◆ Directive ◆
Lay out the stretch of the listing below from the line containing "This screenshot has width=770, height=745." through the line containing "pyautogui.click(x=69, y=487)" as a Markdown table with the columns Row and Line. Number each line and leave out blank lines.

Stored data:
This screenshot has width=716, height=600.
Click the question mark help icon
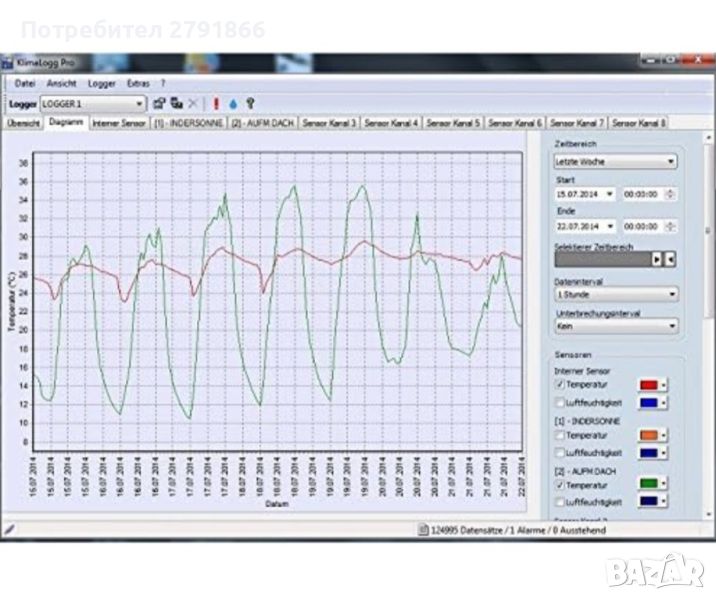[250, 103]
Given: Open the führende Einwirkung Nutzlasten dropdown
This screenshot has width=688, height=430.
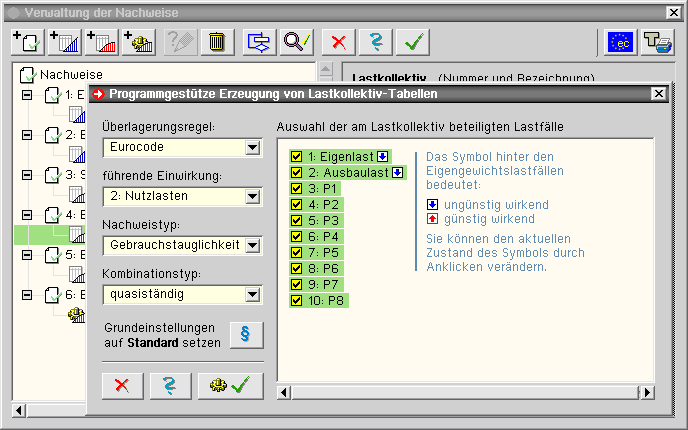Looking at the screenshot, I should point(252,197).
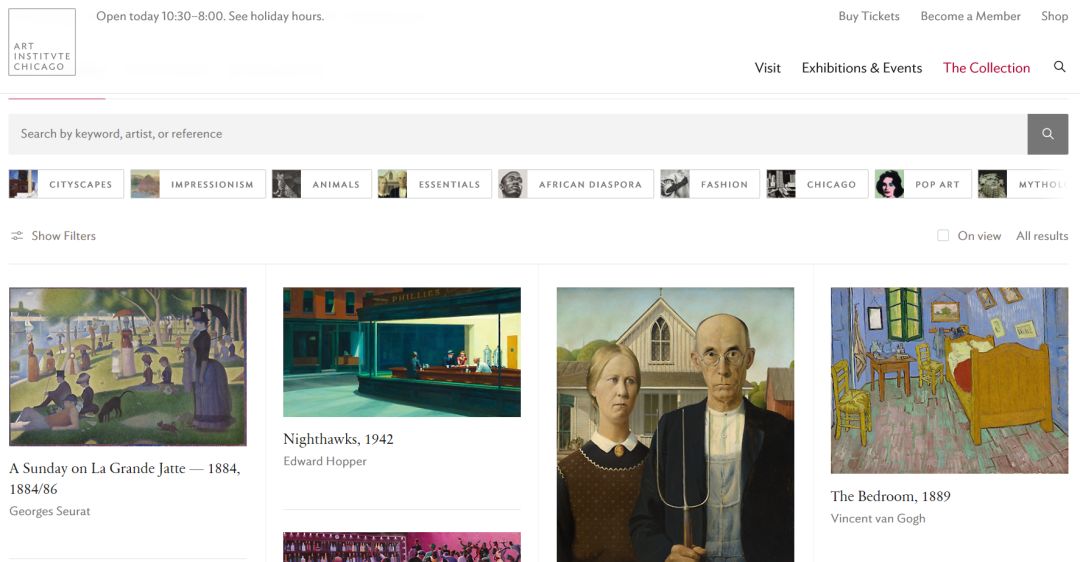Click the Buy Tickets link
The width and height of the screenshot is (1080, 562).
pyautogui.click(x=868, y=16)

==

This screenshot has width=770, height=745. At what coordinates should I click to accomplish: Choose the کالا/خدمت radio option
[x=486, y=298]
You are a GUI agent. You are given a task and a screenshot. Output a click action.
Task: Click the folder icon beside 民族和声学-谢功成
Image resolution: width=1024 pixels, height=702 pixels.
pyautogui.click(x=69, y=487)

--

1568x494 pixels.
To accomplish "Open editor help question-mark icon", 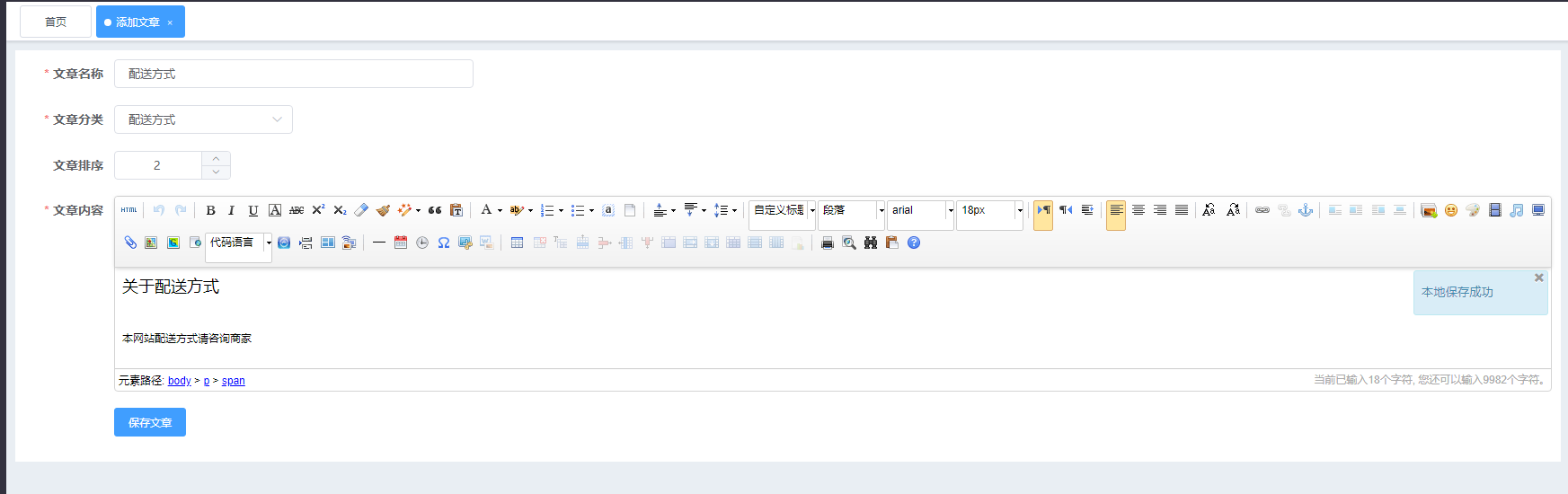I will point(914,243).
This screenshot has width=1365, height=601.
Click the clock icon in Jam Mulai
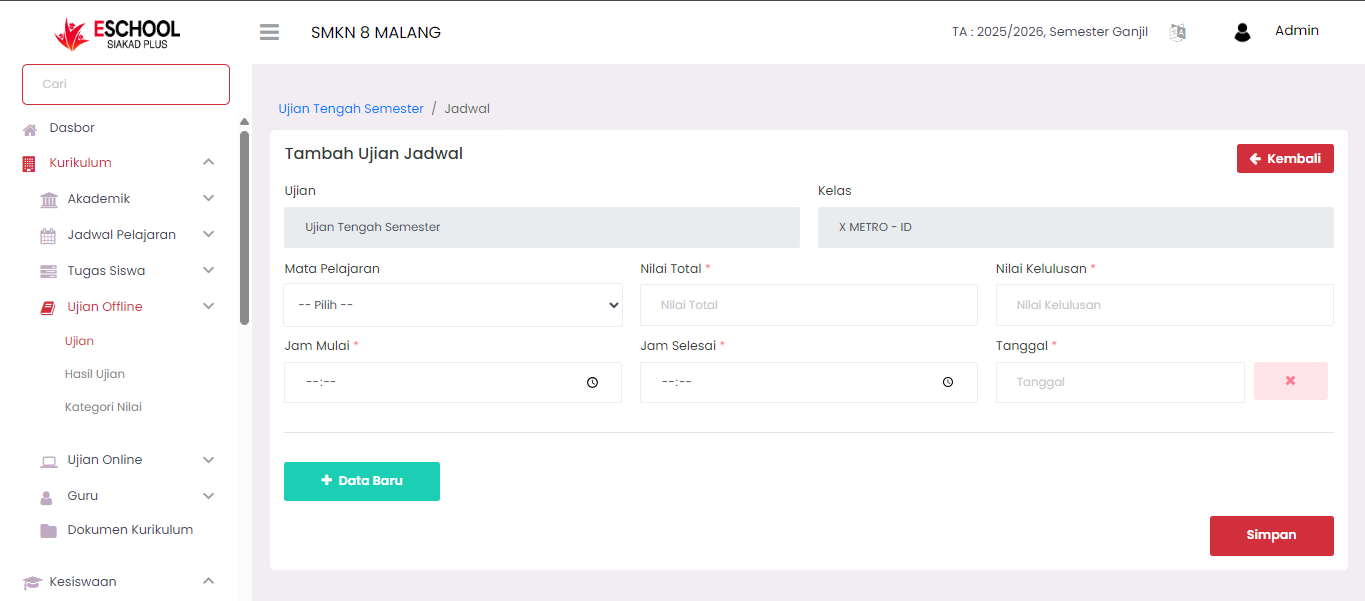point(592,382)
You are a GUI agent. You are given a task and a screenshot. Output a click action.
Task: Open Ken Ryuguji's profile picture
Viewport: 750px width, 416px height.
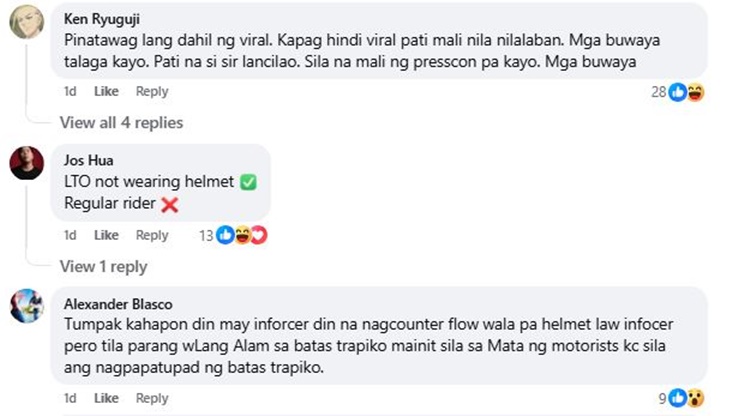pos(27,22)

◆ Solution below ◆
| Row | Line |
|---|---|
| 1 | This screenshot has width=770, height=745. At what coordinates should I click to accomplish: Choose the کالا/خدمت radio option |
| 2 | [x=486, y=298] |
| 3 | You are a GUI agent. You are given a task and a screenshot. Output a click action. |
| 4 | Task: Click the folder icon beside 民族和声学-谢功成 |
| 5 | Image resolution: width=1024 pixels, height=702 pixels. |
| 6 | pyautogui.click(x=69, y=487) |